Verwirrung um Kandidatur: Kommt es zur Kampfwahl ums SVP-Präsidium – oder zieht sich Alfred Heer noch zurück?
Kandidiert er tatsächlich? Oder zieht er sich in letzter Minute zurück? Der Zürcher Nationalrat Alfred Heer sorgt vor der SVP-Präsidiumswahl doch noch für etwas Spannung. Selbst Zürcher SVP-Politiker, die ihn seit langem kennen, sind offenbar im Ungewissen. Auf die Frage, ob Heer kandidiert, hört man von ihnen Antworten wie: «Das wüsste ich auch gern.» Und das notabene einen Tag vor der Wahl.
Seine Interesse für den Posten hat Heer schon lange angemeldet; Ende Januar hat ihn die SVP Kanton Zürich nominiert. Neben dem Aargauer Andreas Glarner war er der einzige, der eine Kandidatur eingereicht hatte. Doch vor drei Wochen zauberte der Parteileitungsausschuss mit dem Tessiner Ständerat Marco Chiesa überraschend einen weiteren Kandidaten aus dem Hut – und schlug ihn als einzigen zur Wahl vor. Offensichtlich hatten die Kandidaturen von Heer und Glarner die Parteispitze nicht überzeugt.
Heers Aussage am «Weltwoche»-Fest
Während Glarner daraufhin seine Kandidatur zurückzog, äusserte sich Heer nicht dazu. Sein Schweigen brach er offenbar diesen Mittwoch: Am Donnerstagabend berichteten die Tamedia-Zeitungen, Heer habe auf Anfrage seine Kandidatur bestätigt.
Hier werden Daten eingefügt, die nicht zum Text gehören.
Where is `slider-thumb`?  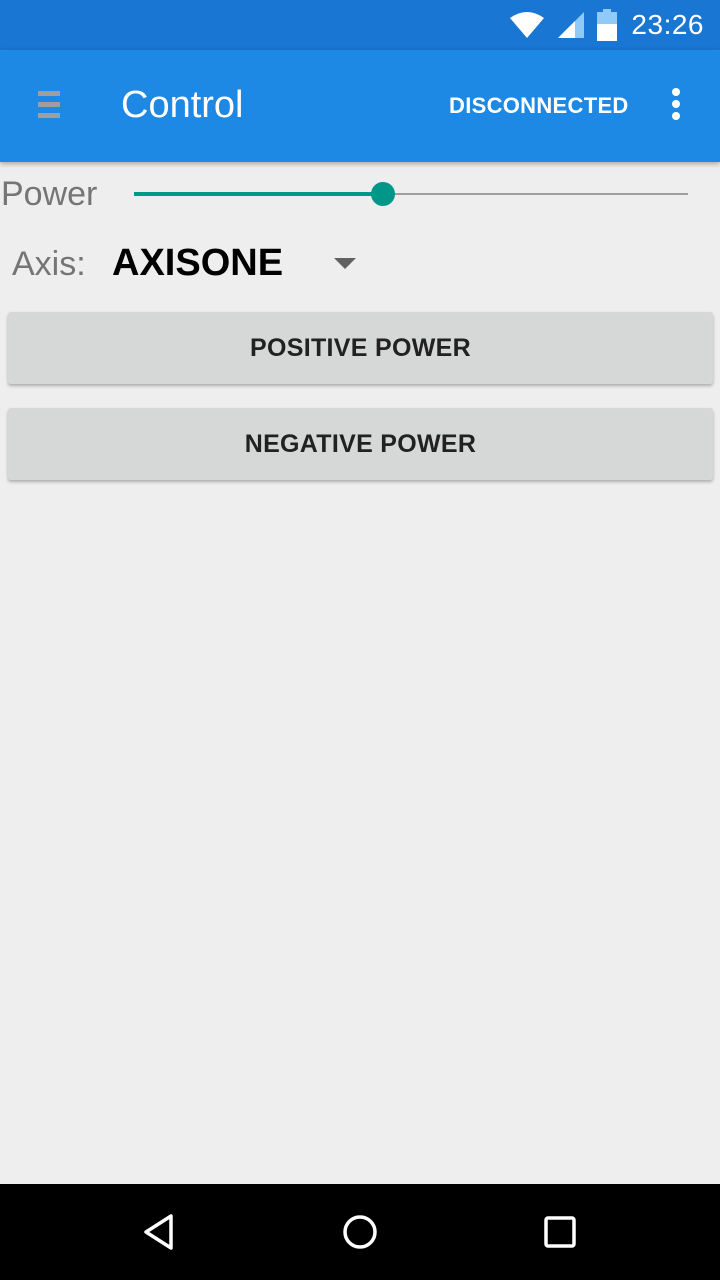 slider-thumb is located at coordinates (383, 194).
Später wurde der Artikel präzisiert: Heer habe am «Weltwoche»-Fest am Mittwochabend auf die Frage, ob er immer noch kandidiere, gesagt, er habe sich bis jetzt nicht zurückgezogen.
Gegenüber «Blick» kritisierte Heer den Tamedia-Artikel scharf. Dazu, ob er nun antritt oder nicht, wollte er keine Stellung beziehen. Weder Heer noch SVP-Kantonalpräsident Benjamin Fischer waren am Freitagvormittag für CH Media erreichbar.
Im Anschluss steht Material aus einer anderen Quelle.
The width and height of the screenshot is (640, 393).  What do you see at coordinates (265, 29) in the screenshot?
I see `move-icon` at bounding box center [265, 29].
Beide Optionen sind ungemütlich
Klar ist: Der Ball für den Entscheid liegt bei Heer. Aus der Kantonalpartei heisst es, wenn er kandidieren wolle, werde sie ihn unterstützen. Sie würde ihn den Delegierten also zur Wahl vorschlagen – und es käme zur Kampfwahl. Heers Chancen sind allerdings vernichtend klein. Selbst in der Zürcher SVP ist der Rückhalt bröckelig, Chiesa wird als «ausgezeichneter Kandidat» beschrieben.
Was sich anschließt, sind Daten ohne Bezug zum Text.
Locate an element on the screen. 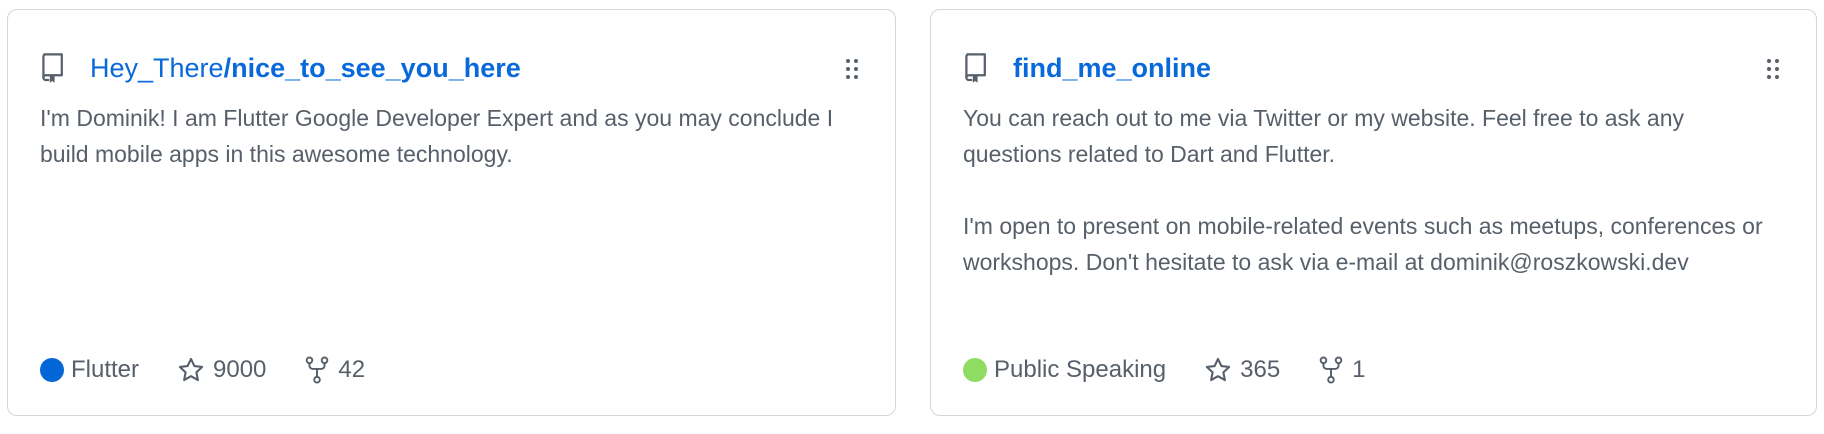 Image resolution: width=1824 pixels, height=434 pixels. repo-meta: Flutter 9000 42 is located at coordinates (222, 370).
Heer habe den richtigen Zeitpunkt für den Rückzug der Kandidatur verpasst, sagen SVP-Nationalräte hinter vorgehaltener Hand. Die beiden Optionen, die ihn nun bleiben, seien beide ungemütlich: Entweder er zieht sich kurz vor der Wahl zurück – oder er stellt sich der Wahl und kassiert an der Delegiertenversammlung eine Niederlage.
Der erste Rückzug in letzter Minute
Heer bringt als ehemaliger Fraktions- und Parteipräsident des Kantons Zürich zwar viel Erfahrung mit, gilt aber nicht als Intimus von Christoph Blocher und als schwer steuerbar. Zudem sehen manche lieber einen Jüngeren als Parteipräsidenten als den 58-jährigen Heer.
Es wäre nicht das erste Mal, dass Heer sich wortwörtlich in letzter Minute zurückzieht: Im November 2017 hatte er für das Fraktionspräsidium kandidiert. Er trat damals gegen den Zuger Thomas Aeschi an. Doch während der Fraktionssitzung zog er seine Kandidatur überraschend zurück. Das habe viele verärgert, heisst es aus der Partei, insbesondere Zürcher und Westschweizer Politiker, die ihn unterstützt hatten. Diese Aktion werde ihm nun zum Verhängnis.
Gut möglich, dass es erneut eine ähnliche Aktion gibt. Denn Heer hatte verschiedentlich seine Ambitionen auf das Amt relativiert. Im Februar sagte er gegenüber Radio SRF: Das Amt als Parteipräsident sei «nicht etwas, das ich anstrebe oder suche». Ihm gehe es darum, die grossen Herausforderungen der Schweiz anzugehen. Und weiter: Wenn die Findungskommission «mich als ungeeignet beurteilen sollte, bricht für mich keine Welt zusammen».